Which lines of the listing below contain the word "screenshot"? Copy each of them in full.

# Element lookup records
───
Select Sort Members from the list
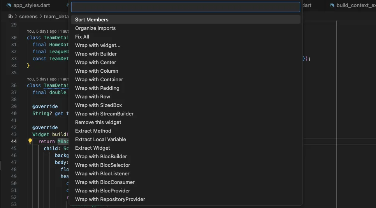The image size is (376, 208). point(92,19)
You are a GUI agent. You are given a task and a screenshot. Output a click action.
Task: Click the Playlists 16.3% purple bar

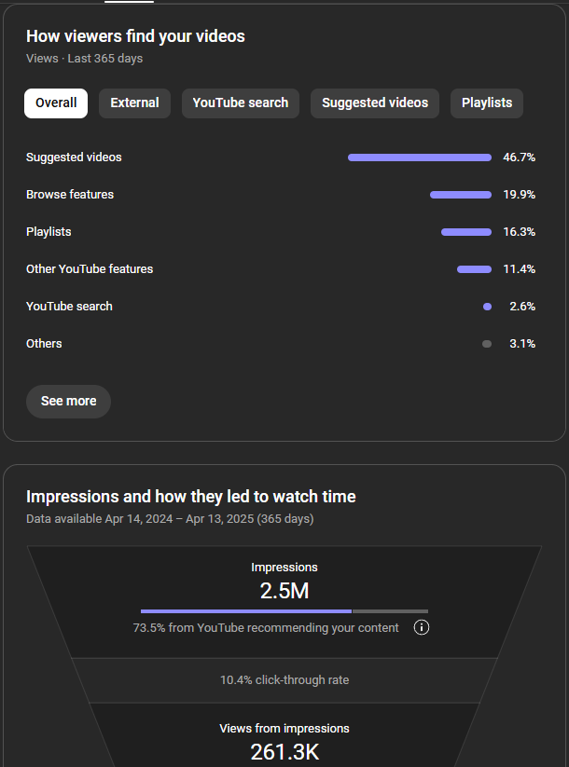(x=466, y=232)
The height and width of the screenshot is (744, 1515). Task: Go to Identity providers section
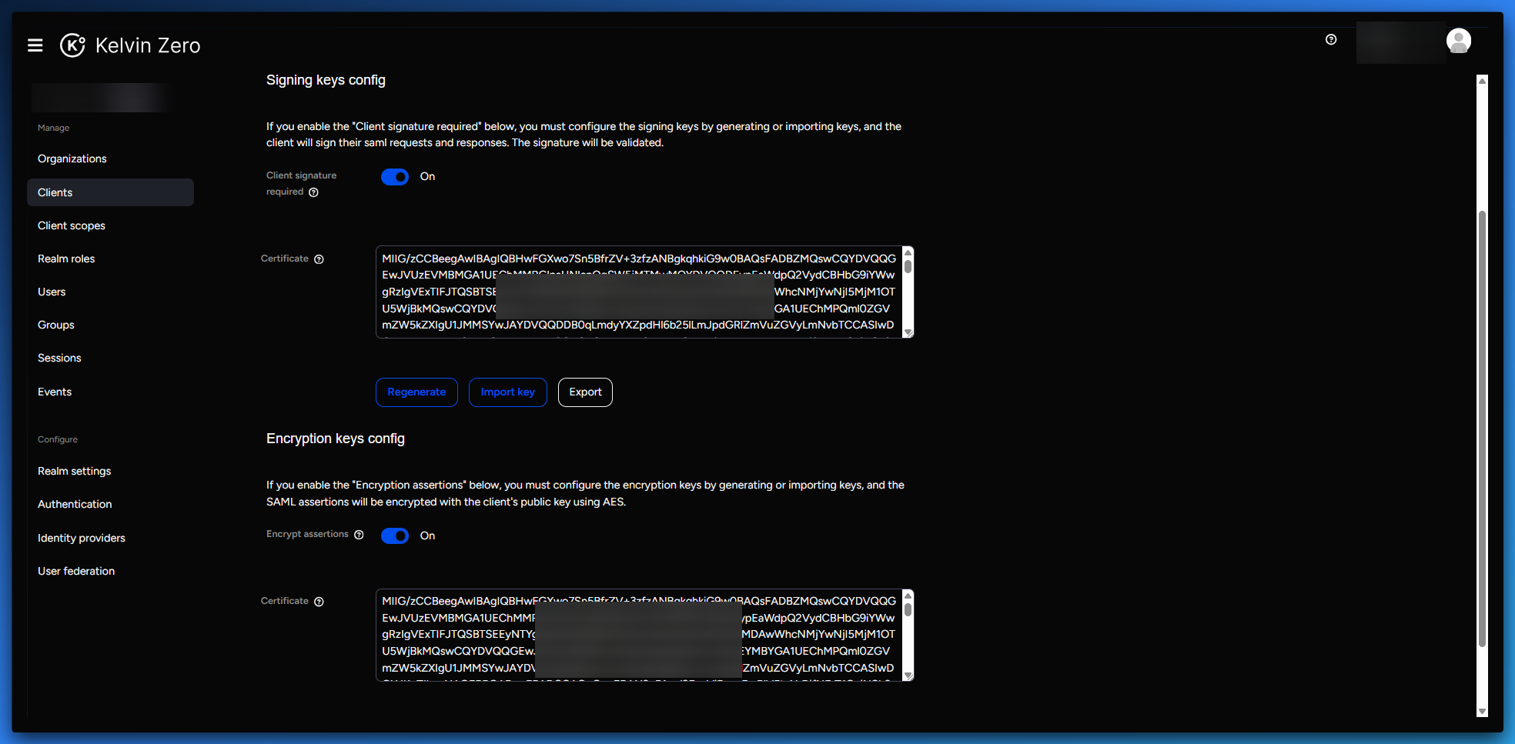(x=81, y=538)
───
# Solution
You are a GUI agent. You are given a task and a screenshot. Output a click action.
The height and width of the screenshot is (744, 1515). Task: Go to Identity providers section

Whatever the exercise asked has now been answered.